I wasted much of my day with that adventure which left little time for much else. I did manage to remake a pendant and bracelet, but I didn't get round to any of the other tasks I had laid out for myself. I was also so focused on next week's events that I nearly forgot about several this week. I've got babysitting tomorrow and a dinner. Then on Friday we have a pizza party for the kids to attend for lunch. So between all that I really need to focus on getting that video done, if it's going to be done at all. I might just end up searching YouTube for an existing one and pass the buck if one does already exist.

Other than the video I still need to get the pendant listing ready to go which means pictures need to be taken. I think maybe I can handle that task today. Sales are still glacially slow so I've been making an extra pair of barefoot sandals just to keep busy. If I finish those I was thinking of making a mask that's currently listed as a custom order. I'm just trying to keep working and making knots. It's a charmed life.

Monday, March 25, 2013

Checked Out

I had one of the single laziest weekends I can remember. Sometime Friday afternoon I basically checked out. I'm not really sure what did it, but I was tired and I didn't want to do anything. So I sat there on the couch doing absolutely nothing of value even though I did have things that could have been attended to. I got back some lovely notes on the pattern from the test tatter who did far more than make notes, just wait until you see how nice the layout is. I should have spent the day redoing photo notes and finalizing the pattern so it would be done and ready for next Monday, but I didn't...I sat.

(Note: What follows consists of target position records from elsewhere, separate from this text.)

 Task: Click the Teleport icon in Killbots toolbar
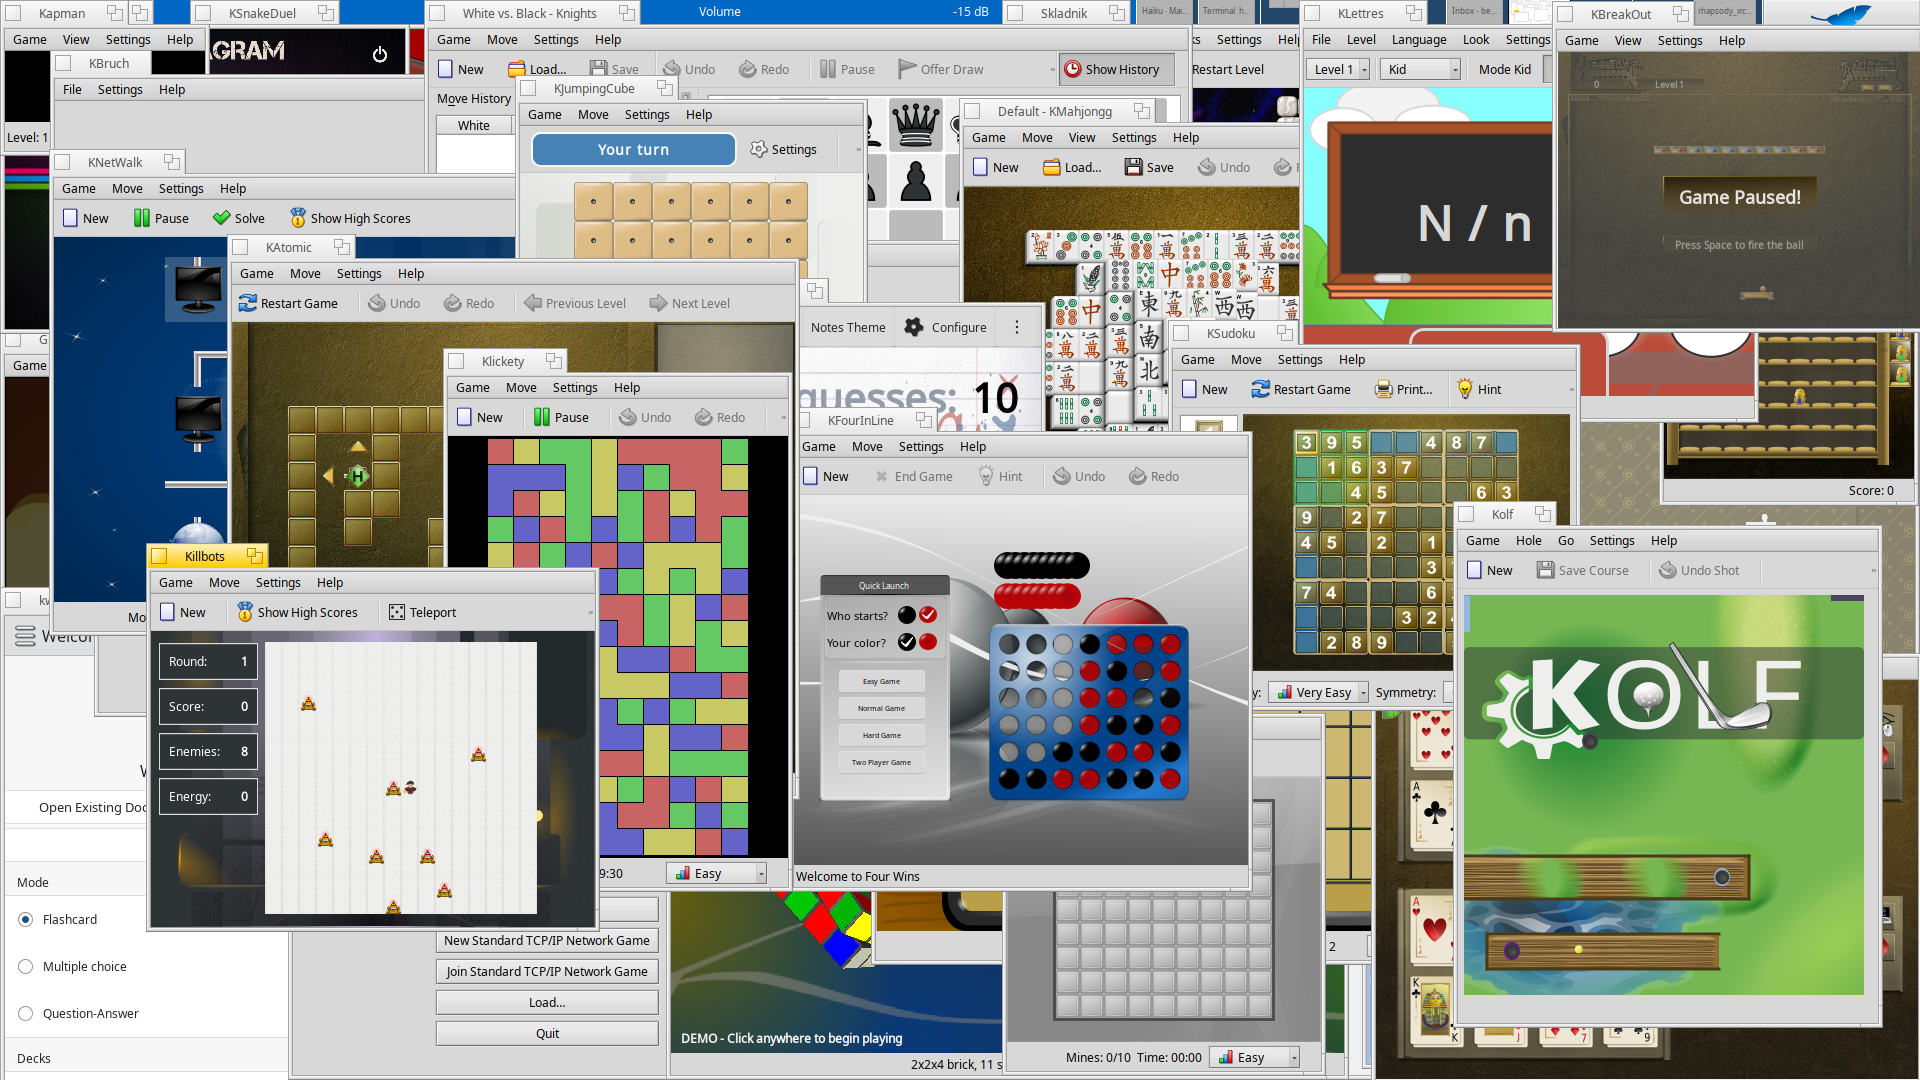397,612
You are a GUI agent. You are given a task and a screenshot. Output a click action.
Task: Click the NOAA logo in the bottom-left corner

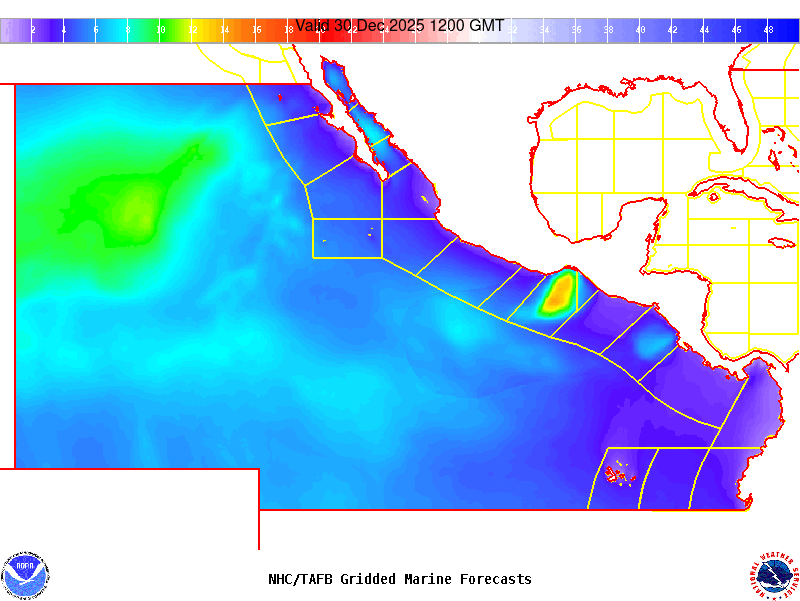point(25,575)
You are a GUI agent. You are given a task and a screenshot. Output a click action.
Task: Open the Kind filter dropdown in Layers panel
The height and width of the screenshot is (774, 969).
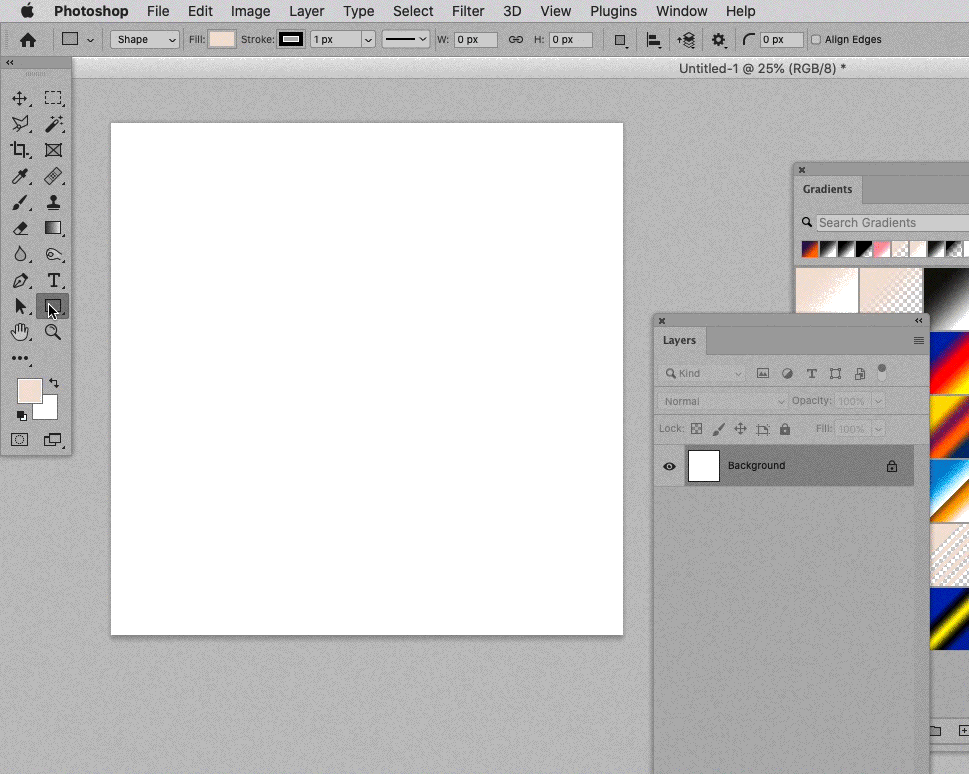(703, 372)
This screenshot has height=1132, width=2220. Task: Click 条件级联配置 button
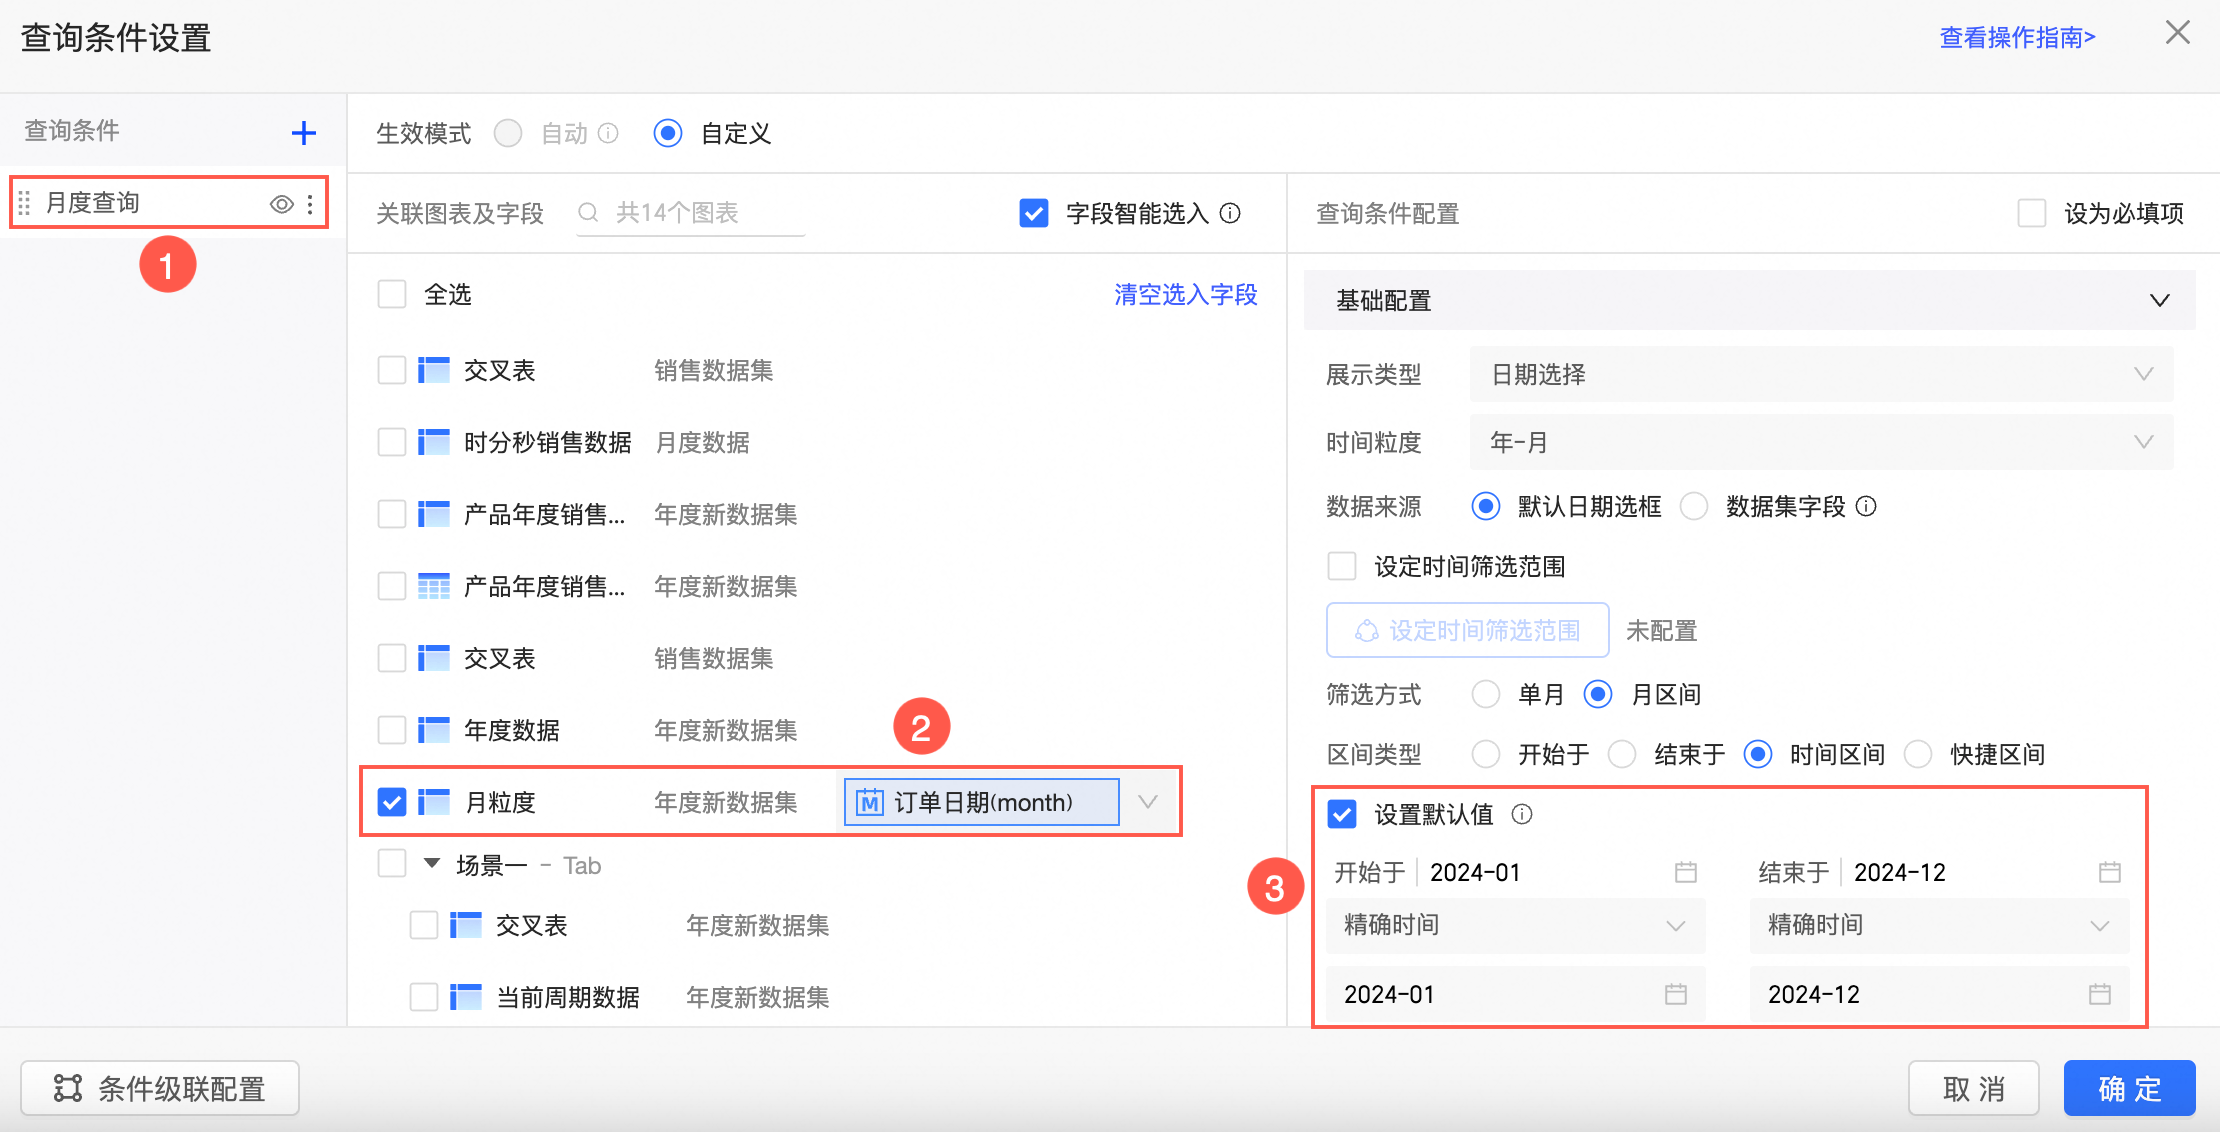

I didn't get round to any of that the rest of the weekend either. Instead I filled the time that wasn't taken by family errands and walks to read a book. Yes, a grown up novel. This is something I had not made time to do in a very long time. I used to read like a machine especially as a child. The amount of books I consumed was truly epic and now it's a rare thing indeed. I still read all day of course, but my reading is now online, kids text books and stories, the occasional magazine and when I can carve out more time, comic books. So I spent the weekend reading and sadly finished the book early Sunday afternoon. Apparently lack of practice on novels did not dull my ability to devour them quickly. I'm hoping that my little mini weekend vacation was just the break I needed and that I can get back to the grind today without the crazy malaise that took me down on Friday.

So today my plan is to get that pattern ready to go and also to get the listing ready to go for the pendant. I have the week to maybe get a video on the lock stitch up and just a couple of small things to get remade for the shop. Next week is going to be a doozy though. First there's Easter followed by the pendant  and pattern sale next Monday and the youngest daughter's birthday on that Wednesday. Then I have nieces to babysit on Friday followed by the accompanying birthday party on Saturday. I imagine all the free time next week will be filled with making the ordered pendant since I'm going for a 'choose your color' approach again. Maybe I should just stay checked out out this week because I think I'm going to need all the energy I can store up.